## What to work on:
Copy the material below word for word, starting at the line with "You are a GUI" and ending at the line with "tap(892, 523)", both lines included.
--- START Provided material ---
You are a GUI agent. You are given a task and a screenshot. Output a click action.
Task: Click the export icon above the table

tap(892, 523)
--- END Provided material ---
--- START Provided material ---
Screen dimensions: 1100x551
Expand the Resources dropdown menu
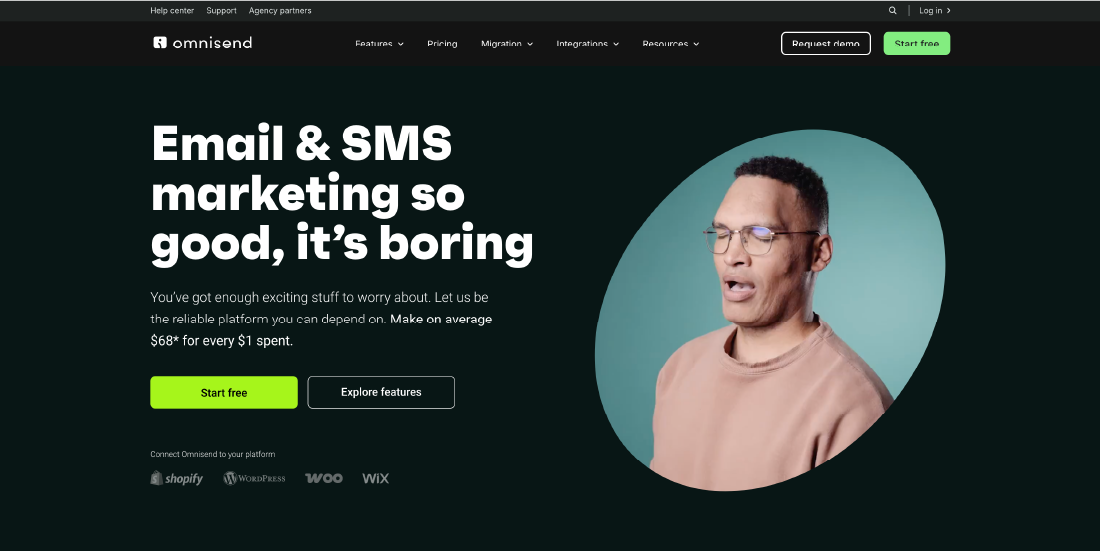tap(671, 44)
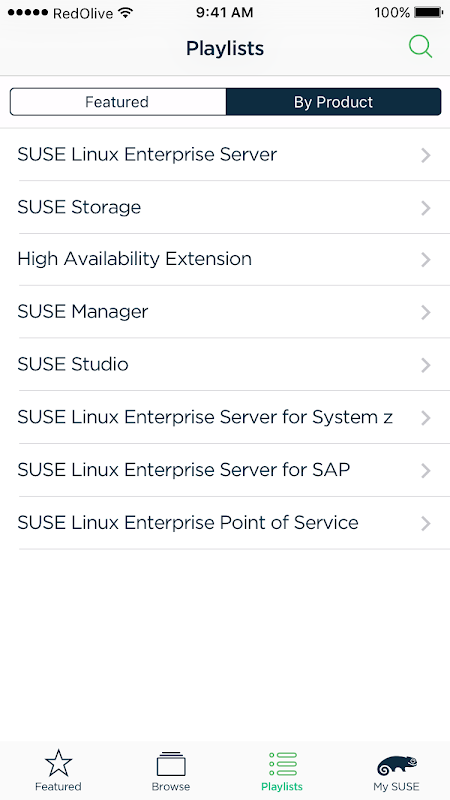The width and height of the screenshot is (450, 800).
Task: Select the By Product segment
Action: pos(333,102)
--- END Provided material ---
## Exercise response:
You are a GUI agent. You are given a task and a screenshot. Output a click action.
Task: Click the export icon above the table

tap(892, 523)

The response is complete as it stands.